| EXERCISE DIRECTIONS |
Below are the records. Retype, exactly, the lines from the first through the line with "Given: Open Building", and leave out the pictures.

[Stored records]

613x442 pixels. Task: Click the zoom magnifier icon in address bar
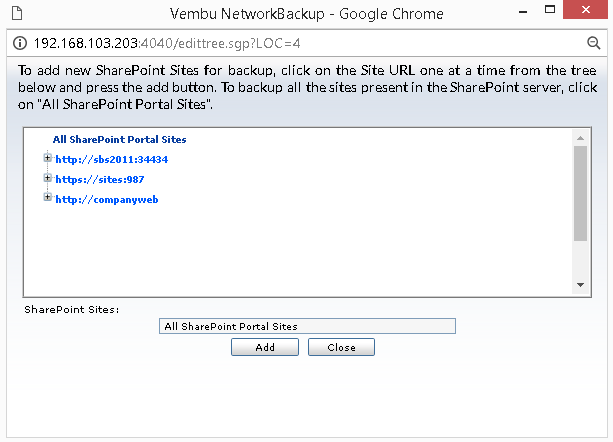coord(593,43)
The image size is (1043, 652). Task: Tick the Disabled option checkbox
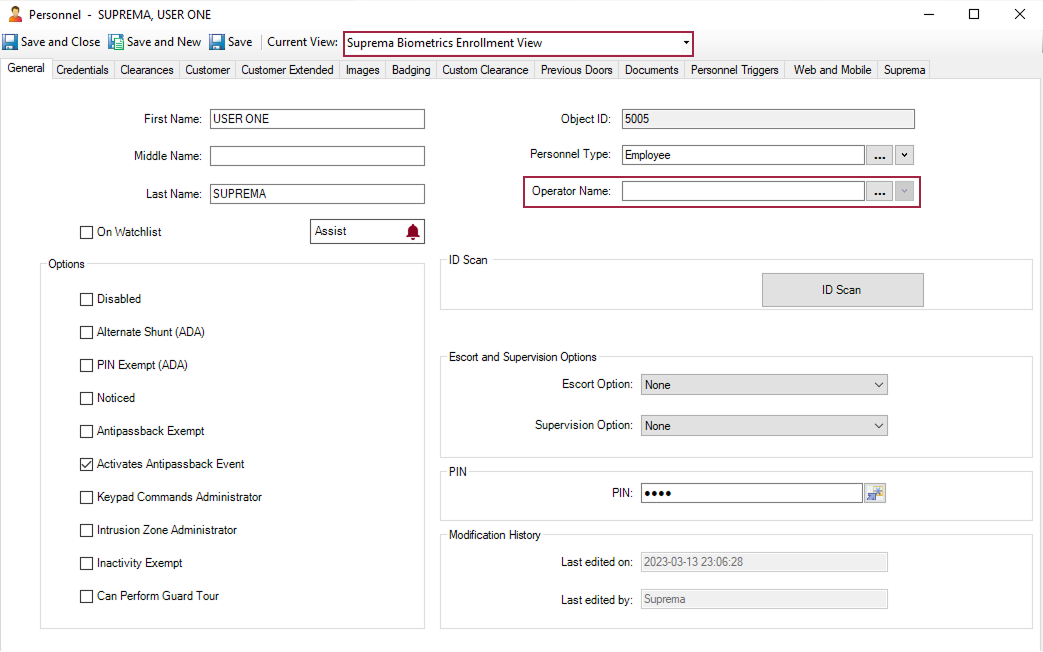pos(86,299)
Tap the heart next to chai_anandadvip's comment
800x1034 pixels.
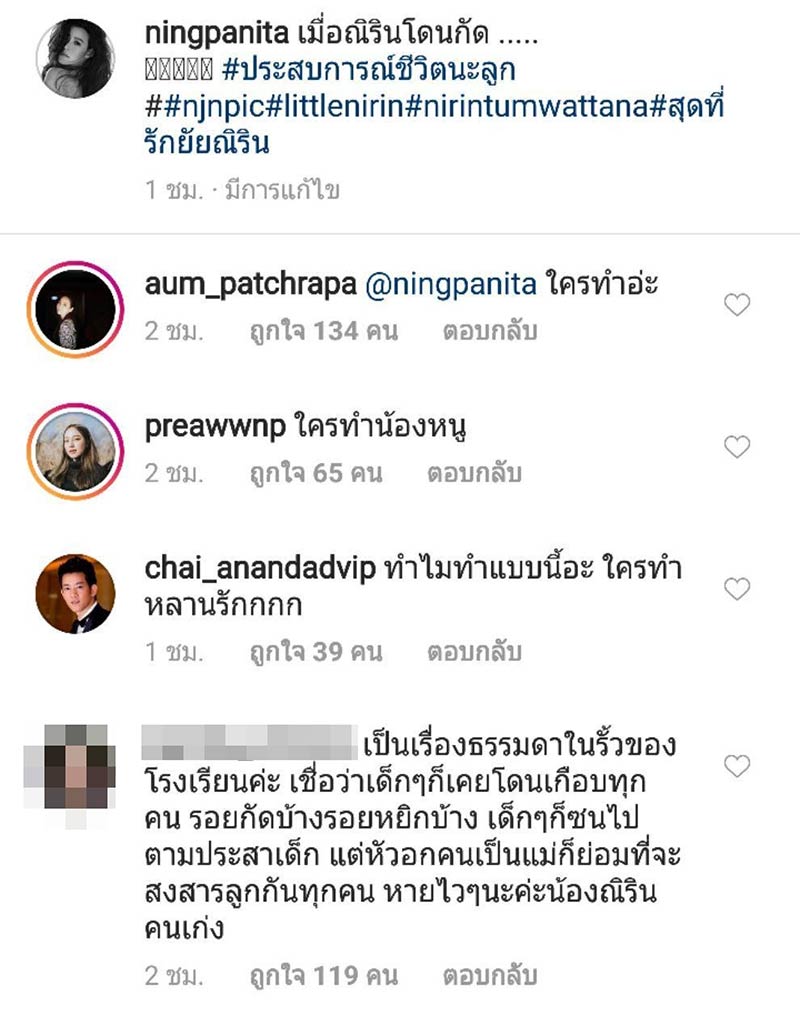tap(737, 588)
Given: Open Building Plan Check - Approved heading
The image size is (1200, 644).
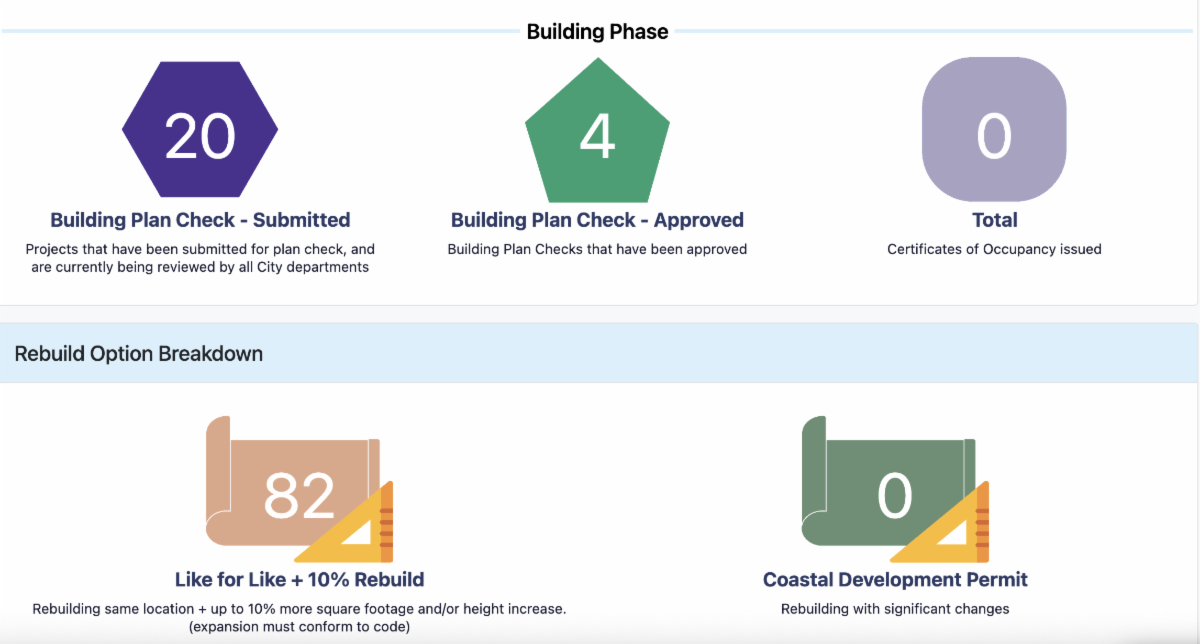Looking at the screenshot, I should pos(597,220).
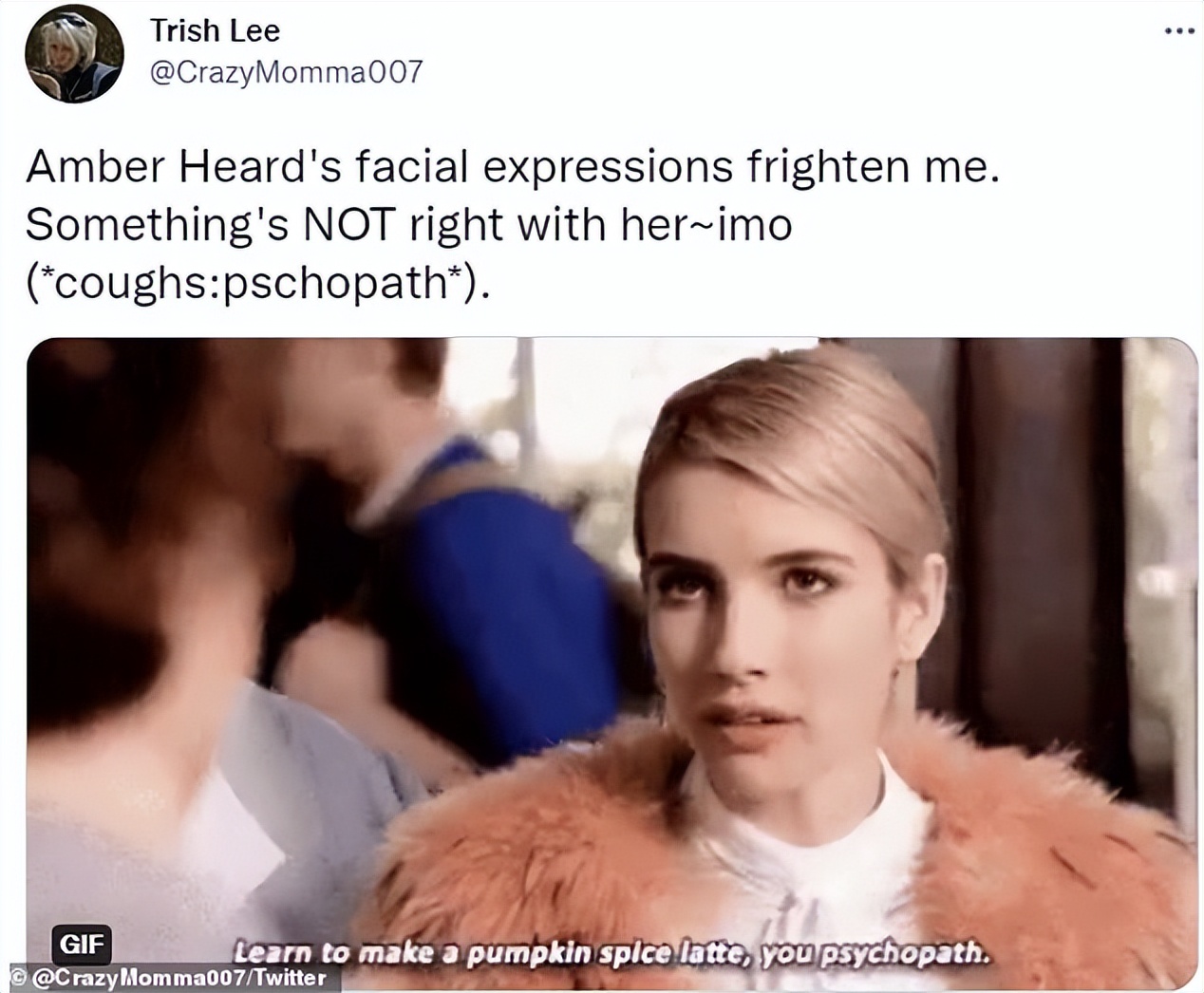The image size is (1204, 993).
Task: Open the @CrazyMomma007 handle under the name
Action: click(x=286, y=72)
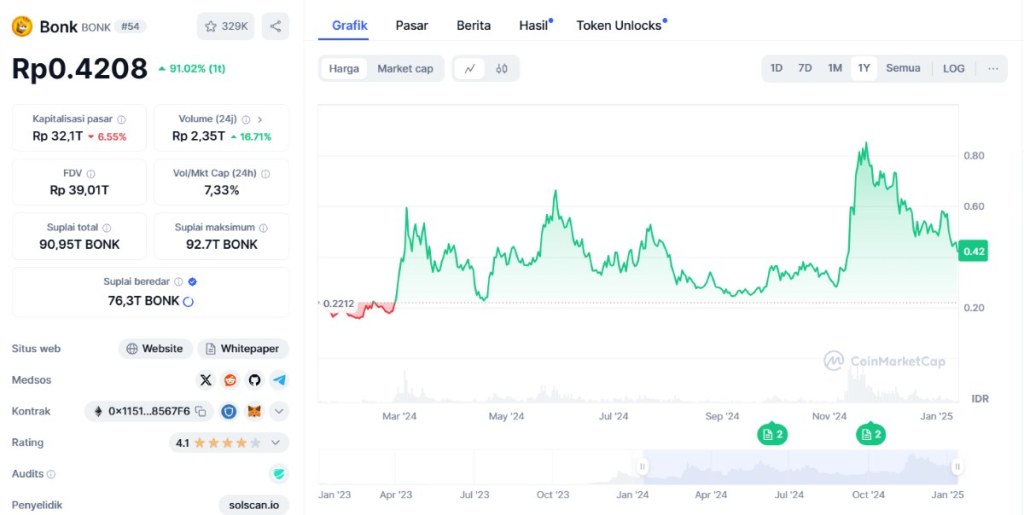The height and width of the screenshot is (515, 1024).
Task: Click the share icon near watchlist star
Action: [x=275, y=26]
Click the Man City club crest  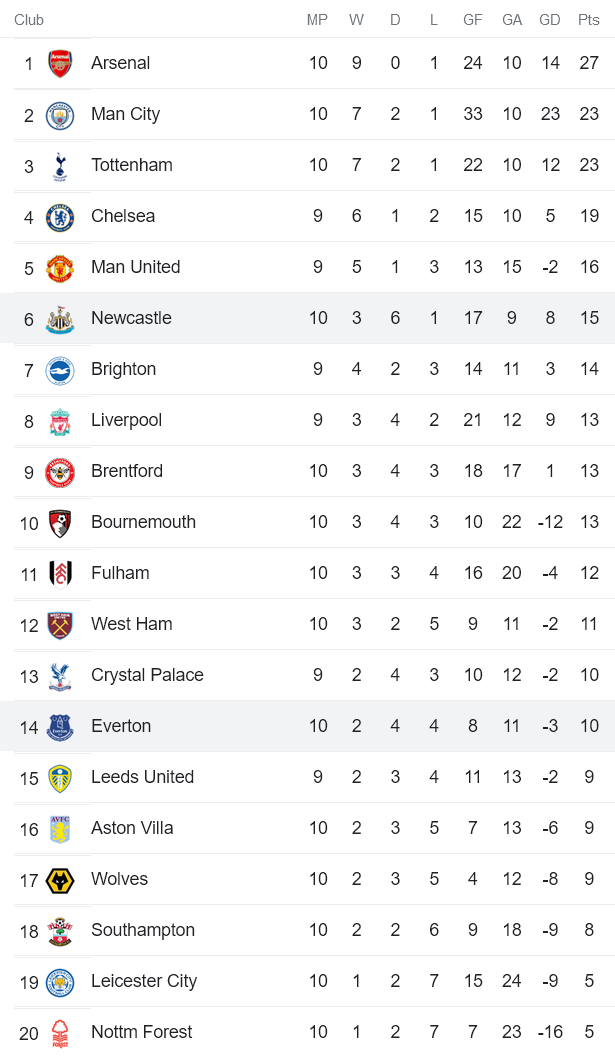60,115
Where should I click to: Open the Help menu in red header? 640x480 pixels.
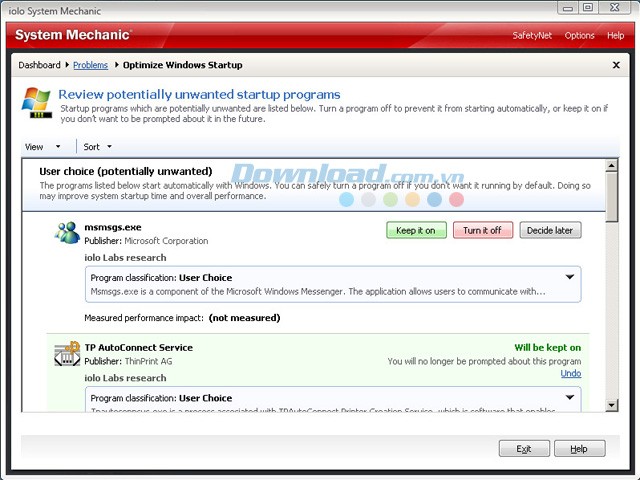tap(615, 36)

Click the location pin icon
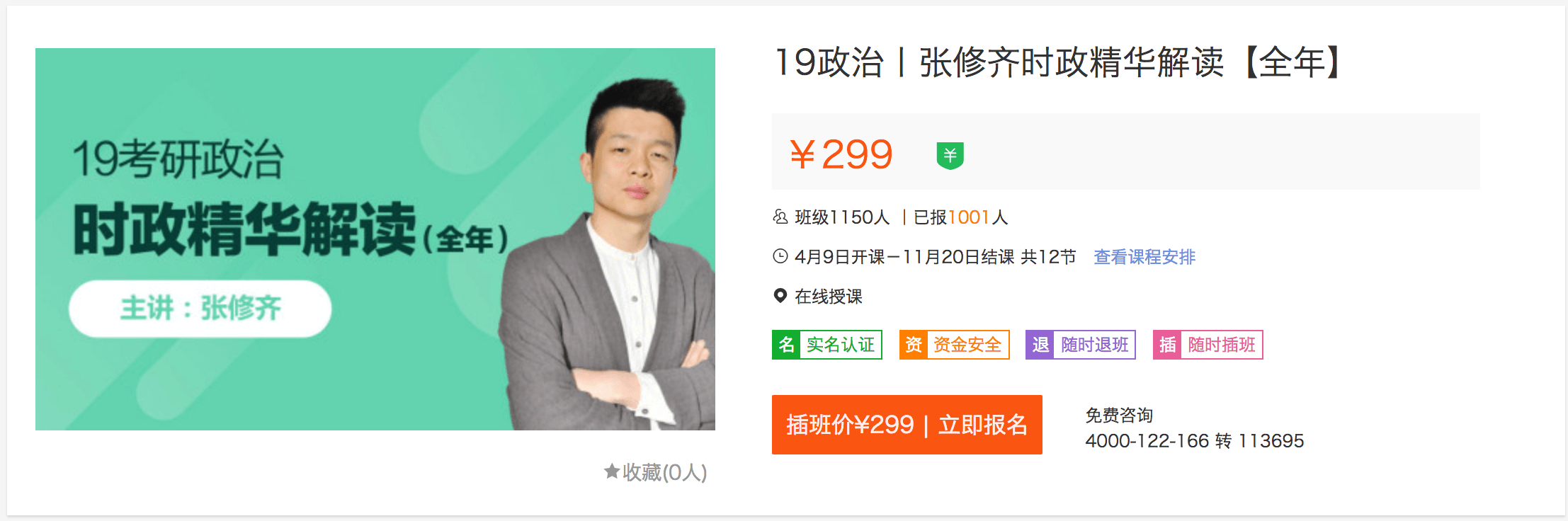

| RESPONSE TO THE EXERCISE |
613x442 pixels. Task: Click the zoom magnifier icon in address bar
coord(593,43)
The image size is (1043, 652). Task: Tick the Disabled option checkbox
pos(86,299)
Tap the heart next to chai_anandadvip's comment
800x1034 pixels.
tap(737, 588)
Given: Open Building Plan Check - Approved heading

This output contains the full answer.